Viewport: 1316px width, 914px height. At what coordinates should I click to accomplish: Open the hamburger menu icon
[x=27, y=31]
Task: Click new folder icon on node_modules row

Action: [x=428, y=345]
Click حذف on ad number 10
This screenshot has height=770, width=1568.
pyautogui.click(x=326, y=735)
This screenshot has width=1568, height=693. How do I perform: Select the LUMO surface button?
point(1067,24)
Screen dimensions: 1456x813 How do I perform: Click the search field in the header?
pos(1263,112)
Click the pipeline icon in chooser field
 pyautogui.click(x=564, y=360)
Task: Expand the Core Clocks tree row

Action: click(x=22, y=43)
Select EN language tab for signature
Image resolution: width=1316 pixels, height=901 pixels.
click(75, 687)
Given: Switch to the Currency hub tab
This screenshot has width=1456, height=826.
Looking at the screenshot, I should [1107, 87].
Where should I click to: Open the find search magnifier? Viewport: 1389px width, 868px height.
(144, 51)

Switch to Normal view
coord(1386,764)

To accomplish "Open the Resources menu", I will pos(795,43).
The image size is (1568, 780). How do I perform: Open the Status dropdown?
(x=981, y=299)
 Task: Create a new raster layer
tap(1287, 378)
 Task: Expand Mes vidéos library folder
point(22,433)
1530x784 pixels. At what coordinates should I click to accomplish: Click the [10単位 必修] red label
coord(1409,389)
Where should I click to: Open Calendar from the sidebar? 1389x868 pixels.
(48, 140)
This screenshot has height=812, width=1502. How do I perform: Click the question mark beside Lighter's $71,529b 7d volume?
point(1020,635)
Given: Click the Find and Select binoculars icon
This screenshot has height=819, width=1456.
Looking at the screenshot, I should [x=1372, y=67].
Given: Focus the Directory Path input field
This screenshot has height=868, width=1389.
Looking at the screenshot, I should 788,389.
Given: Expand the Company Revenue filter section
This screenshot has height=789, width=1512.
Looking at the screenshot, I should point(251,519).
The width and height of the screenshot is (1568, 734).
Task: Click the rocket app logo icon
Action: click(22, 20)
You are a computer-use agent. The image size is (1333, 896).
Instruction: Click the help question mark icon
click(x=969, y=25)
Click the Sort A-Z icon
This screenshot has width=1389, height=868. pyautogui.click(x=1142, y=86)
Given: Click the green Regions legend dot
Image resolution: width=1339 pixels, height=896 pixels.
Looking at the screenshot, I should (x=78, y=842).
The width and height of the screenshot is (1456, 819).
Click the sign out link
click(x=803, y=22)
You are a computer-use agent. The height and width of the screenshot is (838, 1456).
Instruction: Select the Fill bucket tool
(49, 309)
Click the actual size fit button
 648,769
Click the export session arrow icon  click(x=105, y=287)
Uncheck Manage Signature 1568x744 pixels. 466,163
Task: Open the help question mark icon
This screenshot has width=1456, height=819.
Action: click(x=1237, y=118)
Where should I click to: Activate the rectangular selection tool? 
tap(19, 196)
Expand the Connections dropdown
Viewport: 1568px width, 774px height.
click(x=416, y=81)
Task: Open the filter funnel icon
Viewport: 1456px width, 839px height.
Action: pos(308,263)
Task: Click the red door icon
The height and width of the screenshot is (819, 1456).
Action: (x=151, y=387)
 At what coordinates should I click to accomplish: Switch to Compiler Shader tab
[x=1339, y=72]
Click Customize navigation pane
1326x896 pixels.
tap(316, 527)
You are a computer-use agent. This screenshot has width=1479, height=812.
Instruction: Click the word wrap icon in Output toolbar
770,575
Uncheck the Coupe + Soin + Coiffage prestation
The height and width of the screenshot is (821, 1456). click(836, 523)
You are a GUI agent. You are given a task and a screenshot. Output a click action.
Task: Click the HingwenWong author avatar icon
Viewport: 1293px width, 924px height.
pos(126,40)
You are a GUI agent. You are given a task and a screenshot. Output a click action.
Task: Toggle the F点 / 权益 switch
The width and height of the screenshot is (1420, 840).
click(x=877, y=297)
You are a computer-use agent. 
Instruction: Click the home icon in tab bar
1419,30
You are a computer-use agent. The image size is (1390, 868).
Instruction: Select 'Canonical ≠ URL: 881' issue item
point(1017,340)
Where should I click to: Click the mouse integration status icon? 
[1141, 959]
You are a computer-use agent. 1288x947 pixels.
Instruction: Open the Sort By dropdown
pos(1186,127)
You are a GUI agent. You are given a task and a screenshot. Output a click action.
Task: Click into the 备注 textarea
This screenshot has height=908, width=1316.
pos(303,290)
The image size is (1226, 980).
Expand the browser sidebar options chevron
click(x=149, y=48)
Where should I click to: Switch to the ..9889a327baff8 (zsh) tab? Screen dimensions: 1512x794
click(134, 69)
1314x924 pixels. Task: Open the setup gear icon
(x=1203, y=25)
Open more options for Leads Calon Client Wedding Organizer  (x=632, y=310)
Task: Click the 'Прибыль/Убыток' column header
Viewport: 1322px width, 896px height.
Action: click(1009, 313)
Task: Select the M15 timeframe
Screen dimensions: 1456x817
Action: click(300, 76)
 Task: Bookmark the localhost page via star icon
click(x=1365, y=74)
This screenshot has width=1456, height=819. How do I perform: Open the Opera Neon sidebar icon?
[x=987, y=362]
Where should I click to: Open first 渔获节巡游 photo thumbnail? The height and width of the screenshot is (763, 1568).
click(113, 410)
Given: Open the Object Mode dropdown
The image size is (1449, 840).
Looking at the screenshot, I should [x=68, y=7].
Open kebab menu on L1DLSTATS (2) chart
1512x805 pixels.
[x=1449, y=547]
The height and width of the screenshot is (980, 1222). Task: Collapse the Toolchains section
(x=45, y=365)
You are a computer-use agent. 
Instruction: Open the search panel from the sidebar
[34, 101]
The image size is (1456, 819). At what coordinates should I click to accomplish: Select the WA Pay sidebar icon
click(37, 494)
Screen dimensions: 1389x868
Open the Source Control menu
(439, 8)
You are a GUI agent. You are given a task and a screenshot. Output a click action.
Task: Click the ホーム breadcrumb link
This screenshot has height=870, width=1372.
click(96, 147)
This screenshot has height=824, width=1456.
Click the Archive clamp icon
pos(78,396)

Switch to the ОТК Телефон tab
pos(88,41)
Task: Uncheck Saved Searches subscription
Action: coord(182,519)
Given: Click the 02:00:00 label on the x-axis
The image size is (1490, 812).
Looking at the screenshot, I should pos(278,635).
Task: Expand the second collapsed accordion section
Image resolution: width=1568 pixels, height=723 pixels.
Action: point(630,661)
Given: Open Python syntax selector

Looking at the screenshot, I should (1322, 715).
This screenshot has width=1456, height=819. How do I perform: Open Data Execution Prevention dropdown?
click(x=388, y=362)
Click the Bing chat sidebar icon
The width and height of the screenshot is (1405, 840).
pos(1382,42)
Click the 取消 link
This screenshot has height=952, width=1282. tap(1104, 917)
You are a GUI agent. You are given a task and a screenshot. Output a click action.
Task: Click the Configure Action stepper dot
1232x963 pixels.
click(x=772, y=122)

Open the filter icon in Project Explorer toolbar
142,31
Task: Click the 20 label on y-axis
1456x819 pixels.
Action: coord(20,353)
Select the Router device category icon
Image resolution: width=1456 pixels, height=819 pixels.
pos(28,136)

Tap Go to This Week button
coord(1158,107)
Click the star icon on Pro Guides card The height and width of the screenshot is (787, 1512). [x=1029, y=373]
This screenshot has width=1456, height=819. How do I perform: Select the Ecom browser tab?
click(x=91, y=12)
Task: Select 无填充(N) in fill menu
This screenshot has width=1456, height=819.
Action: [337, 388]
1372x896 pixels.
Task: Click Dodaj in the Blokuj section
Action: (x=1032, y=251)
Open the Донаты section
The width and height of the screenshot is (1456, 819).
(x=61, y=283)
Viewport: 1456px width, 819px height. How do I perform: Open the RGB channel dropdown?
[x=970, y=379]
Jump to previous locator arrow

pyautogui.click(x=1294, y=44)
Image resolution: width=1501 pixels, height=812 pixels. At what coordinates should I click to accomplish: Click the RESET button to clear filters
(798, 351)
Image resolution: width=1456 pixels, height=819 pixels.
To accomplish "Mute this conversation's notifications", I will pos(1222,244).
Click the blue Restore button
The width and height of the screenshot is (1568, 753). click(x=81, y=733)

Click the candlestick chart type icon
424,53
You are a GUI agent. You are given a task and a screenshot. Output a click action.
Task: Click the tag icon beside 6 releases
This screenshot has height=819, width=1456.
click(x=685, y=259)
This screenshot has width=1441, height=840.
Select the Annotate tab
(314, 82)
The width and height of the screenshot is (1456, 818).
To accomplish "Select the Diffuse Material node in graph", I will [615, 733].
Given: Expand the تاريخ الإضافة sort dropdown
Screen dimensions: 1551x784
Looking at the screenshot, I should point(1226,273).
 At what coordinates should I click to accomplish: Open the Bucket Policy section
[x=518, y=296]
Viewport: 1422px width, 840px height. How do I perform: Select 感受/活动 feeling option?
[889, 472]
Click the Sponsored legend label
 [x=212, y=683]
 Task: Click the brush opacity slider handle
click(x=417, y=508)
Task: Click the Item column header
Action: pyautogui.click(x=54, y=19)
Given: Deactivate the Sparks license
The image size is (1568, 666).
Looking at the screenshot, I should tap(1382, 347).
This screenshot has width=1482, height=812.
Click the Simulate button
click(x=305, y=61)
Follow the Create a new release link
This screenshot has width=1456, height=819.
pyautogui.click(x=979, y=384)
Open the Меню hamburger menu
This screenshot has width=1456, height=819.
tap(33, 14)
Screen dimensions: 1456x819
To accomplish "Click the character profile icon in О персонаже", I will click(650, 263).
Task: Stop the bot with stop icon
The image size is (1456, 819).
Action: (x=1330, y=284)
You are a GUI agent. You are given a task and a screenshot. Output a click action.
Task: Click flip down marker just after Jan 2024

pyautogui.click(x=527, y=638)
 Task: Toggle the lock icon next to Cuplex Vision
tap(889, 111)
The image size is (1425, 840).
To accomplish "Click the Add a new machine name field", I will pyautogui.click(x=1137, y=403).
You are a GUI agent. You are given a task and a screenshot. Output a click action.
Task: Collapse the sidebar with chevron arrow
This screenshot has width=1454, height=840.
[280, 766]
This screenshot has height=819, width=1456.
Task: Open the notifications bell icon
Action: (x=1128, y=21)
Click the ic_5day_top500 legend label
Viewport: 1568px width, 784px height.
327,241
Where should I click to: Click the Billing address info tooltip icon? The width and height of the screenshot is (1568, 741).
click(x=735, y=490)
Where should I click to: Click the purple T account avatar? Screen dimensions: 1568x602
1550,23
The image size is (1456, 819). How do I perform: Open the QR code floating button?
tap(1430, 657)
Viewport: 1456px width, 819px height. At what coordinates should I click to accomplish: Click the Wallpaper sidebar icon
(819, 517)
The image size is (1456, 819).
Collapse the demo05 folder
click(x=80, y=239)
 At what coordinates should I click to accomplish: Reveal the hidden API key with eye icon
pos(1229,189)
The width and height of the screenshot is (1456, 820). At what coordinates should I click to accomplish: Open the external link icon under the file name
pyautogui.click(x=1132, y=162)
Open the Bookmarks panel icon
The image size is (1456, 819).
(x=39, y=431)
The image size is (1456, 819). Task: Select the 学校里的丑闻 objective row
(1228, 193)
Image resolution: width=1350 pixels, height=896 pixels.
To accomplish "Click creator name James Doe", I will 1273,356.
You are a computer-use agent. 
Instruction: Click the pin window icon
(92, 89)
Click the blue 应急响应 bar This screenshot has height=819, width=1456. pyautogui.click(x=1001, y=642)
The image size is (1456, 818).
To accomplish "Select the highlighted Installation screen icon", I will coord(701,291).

= = =

TASK BRIEF: For the listing above, identify each line bearing "axis".

RESPONSE AREA:
Given: Click the 02:00:00 label on the x-axis
Task: Click the 20 label on y-axis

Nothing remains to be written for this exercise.